More statistics and facts on recreational boating
Kayaking in the U.S. - additional information
The number of kayaks sold in the United States peaked in 2006 at just over 393 thousand and has since declined sharply, reaching 225.8 thousand in 2013 – a decline of nearly 43 percent. The retail market value of kayak sales was 122 million U.S. dollars in 2013, falling from 196 million in 2006. Conversely, according to the Outdoor Foundation, the number of people participating in kayaking in the U.S. has increased year-on-year since 2006.
Kayaking involves the use of a double-bladed paddle to propel a kayak – a boat in which the paddler faces forward with their legs in front – across a body of water. Thought to be at least 4,000 years old, kayaks were invented by indigenous peoples from Arctic regions, such as the Inuit, for fishing. The original kayaks were made from animal skins, wood and whale bone.

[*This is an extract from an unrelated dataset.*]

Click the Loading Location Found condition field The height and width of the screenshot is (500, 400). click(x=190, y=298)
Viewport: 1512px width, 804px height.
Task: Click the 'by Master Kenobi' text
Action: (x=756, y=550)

Today, made from a variety of materials from carbon fiber to plastic, the average price of a kayak in the U.S. is 540 U.S. dollars.
There are different types of kayaking, including recreational, sea/touring and whitewater kayaking. Whitewater kayaking is considered a more extreme form of kayaking in which the participant may paddle on anything from moving water to fast-moving and challenging whitewater. In 2012, 316 thousand young adults between the ages of 18 and 24 years participated in whitewater kayaking in the U.S.